I don't even know where to begin. Considering the fact that there's so much to say, I guess it doesn't really matter. (I am freezing my butt off in my bedroom right now -- our entire house is colder than a Russian winter, and that's making it really hard to think.)

I'm gonna be at Dixie another semester. It looks like that's just how it's gonna work out. This health business has been such a monumental downer, motivation-wise. I've kind of just wanted to sleep it off, but there's never really an opportunity to do that sort of thing, so instead I'm taking I's in a few classes, followed by a breezy summer and fall semester.

I'm not really sure how to feel about it, yet. I don't know if I have the right to feel anything about it, because this kind of stuff just happens -- nobody asks for it (I sure as heck didn't), so I'm just trying to go with the flow.

Which is difficult for me. But, you know. It's the effort that counts, yeah?
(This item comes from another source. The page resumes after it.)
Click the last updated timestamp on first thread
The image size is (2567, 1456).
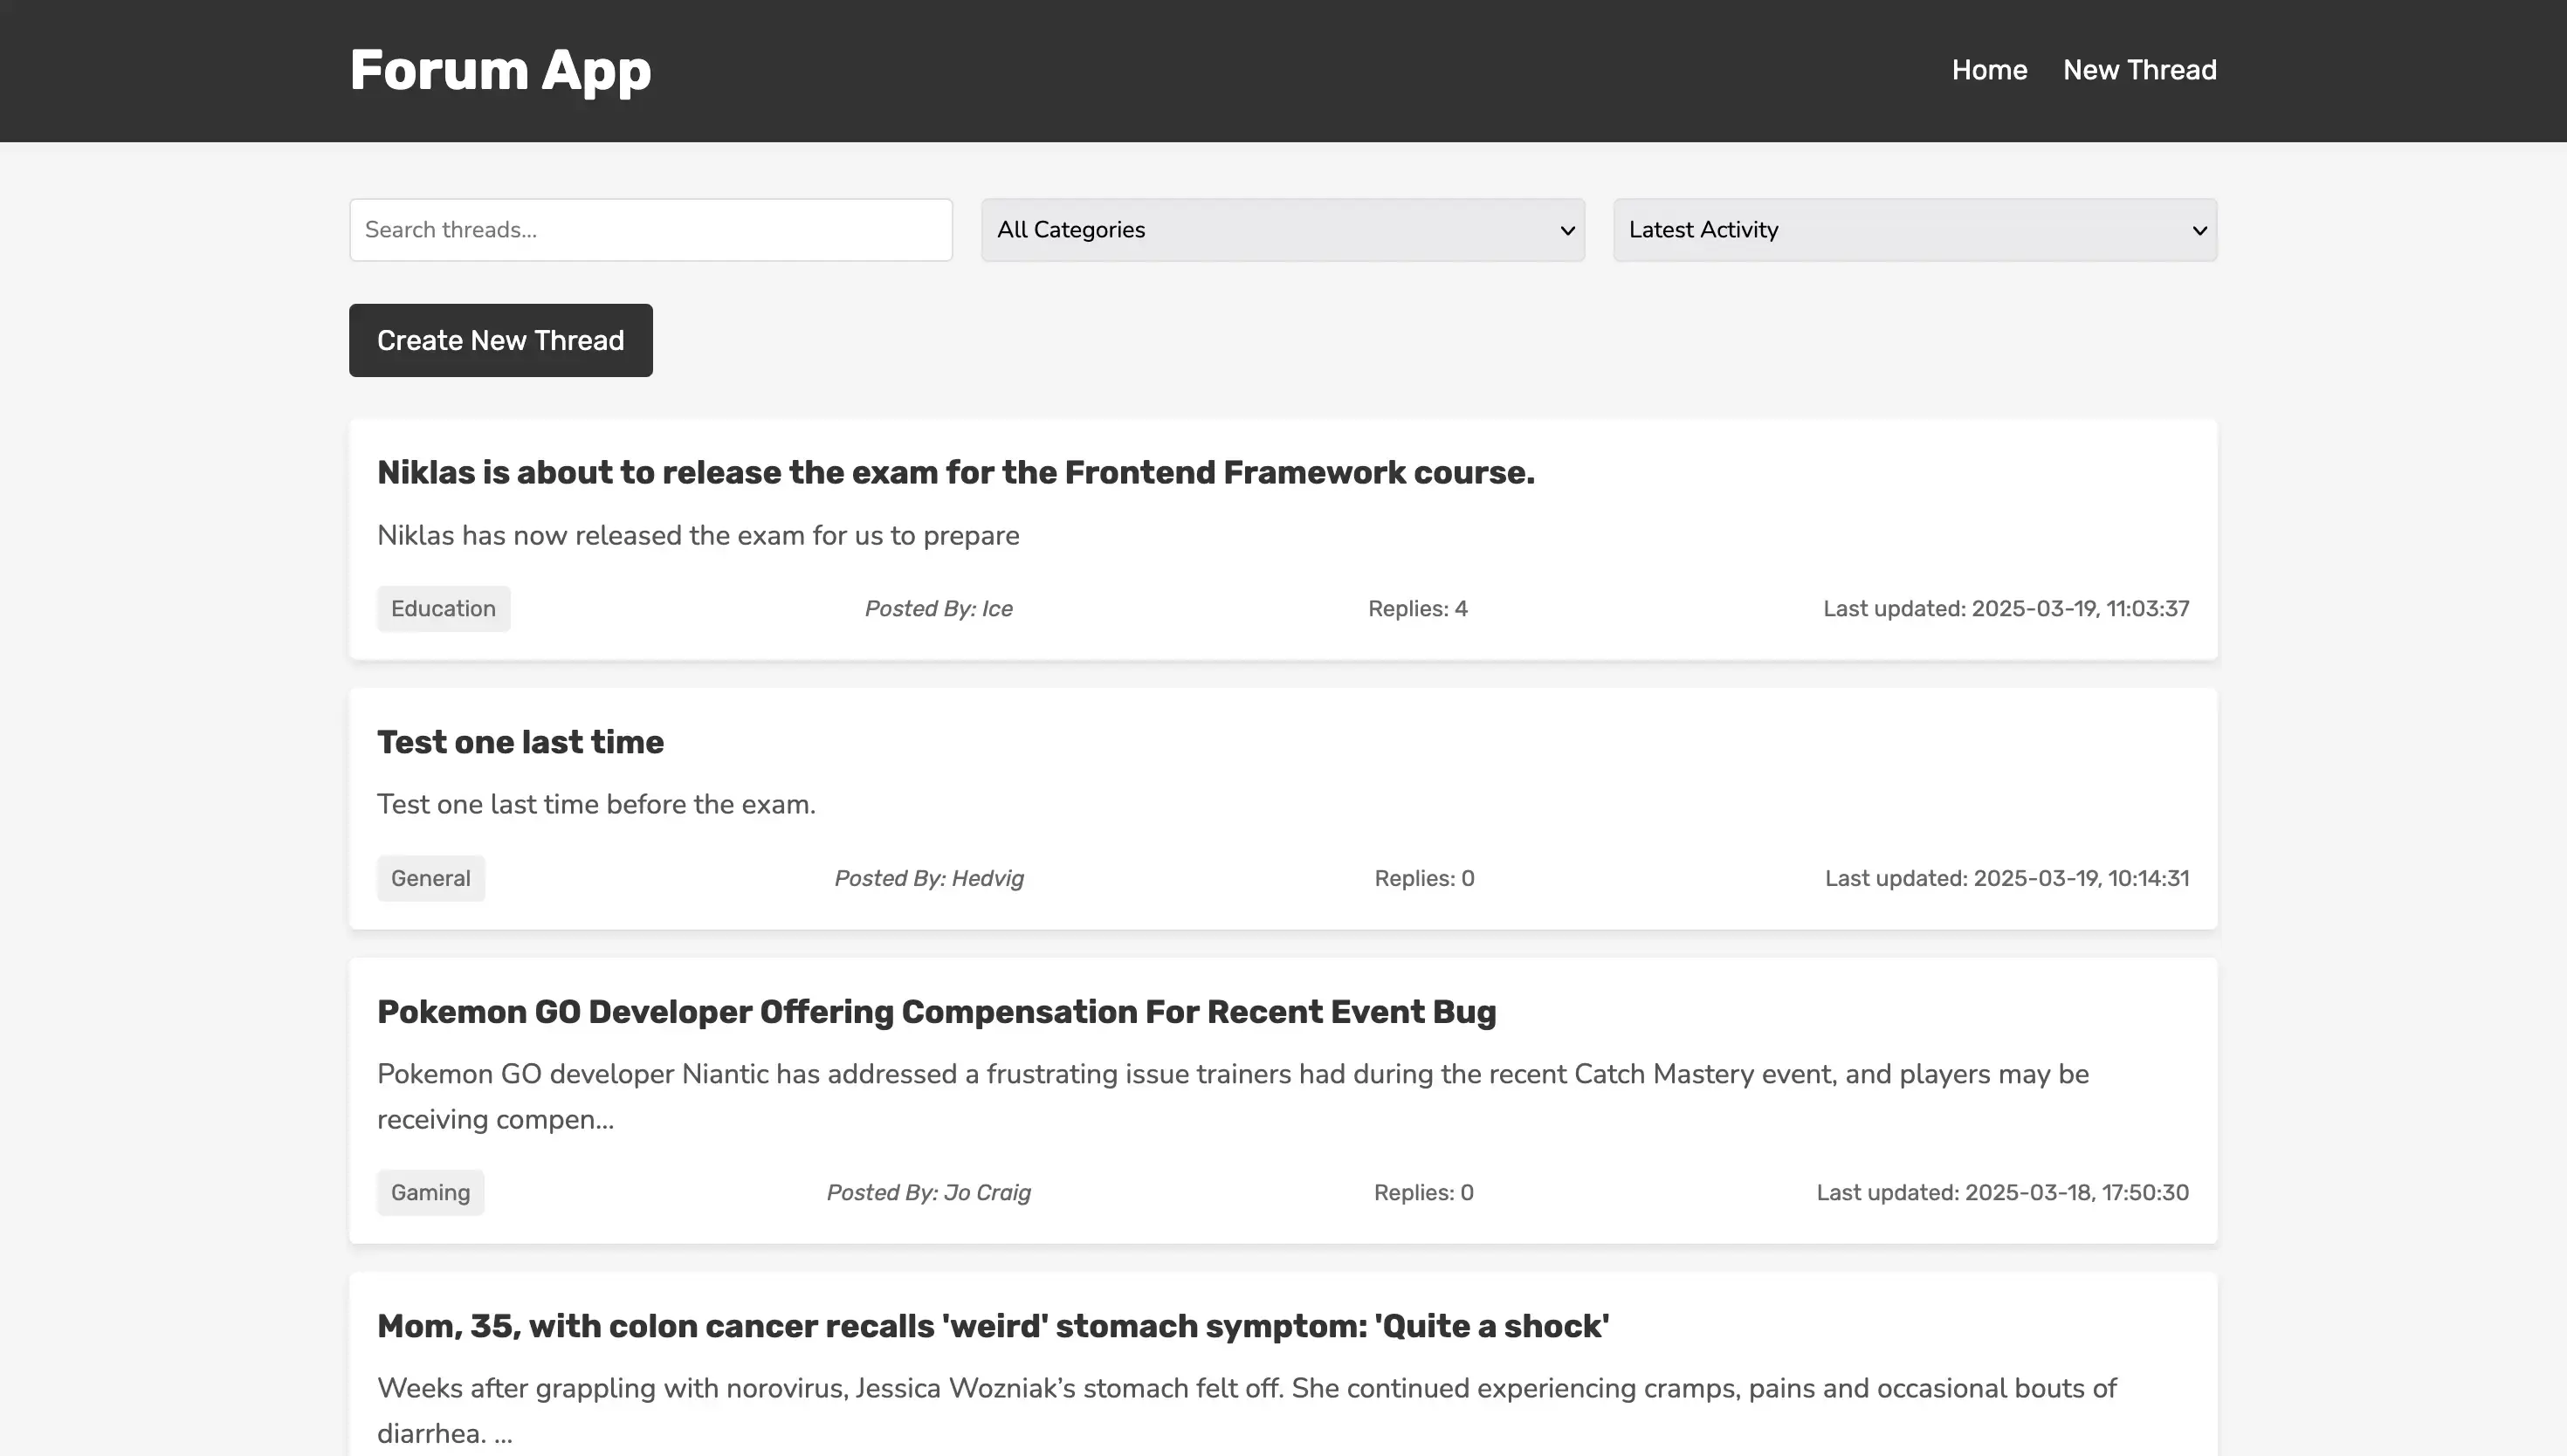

Other than that, things are going okay. I'm mostly feeling really... I don't know. Old, I guess. Like I sit around with people my age and I just feel like I'm on a different plane or something? Like I'm watching everything that's going on around me from a distance, like it's on TV, and I can't relate to much of what's happening. I mean, I know what's going on, but it's almost like it doesn't matter. Like this voice in the back of my head is saying, "Hey, now, what're you doing here? Why are you spending your time here? What's it doing for you?"
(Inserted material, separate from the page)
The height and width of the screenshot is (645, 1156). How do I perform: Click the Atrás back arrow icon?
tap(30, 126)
And I don't really have a legitimate answer. And that makes me feel like a bad human being, because being in college and hanging out with your friends is supposed to be what it's all about when you're 21. And if this isn't working, whose fault is it? And what, if anything, is wrong with the picture?

I kind of feel like I'm on the brink of something, but I can't tell whether it's something awesome or something completely heinous.

I've been trying really hard lately to reach out to people, to engage in more social activity and spend a greater amount of time in groups of people. But (contrary to what everyone told me) it isn't any more enjoyable now than it was previously. It just makes me feel like an alien. And I'm not trying to be a drama queen or anything -- I seriously feel like I don't belong on this planet when I am a part of a bigger group, and I feel like everyone else knows it, too.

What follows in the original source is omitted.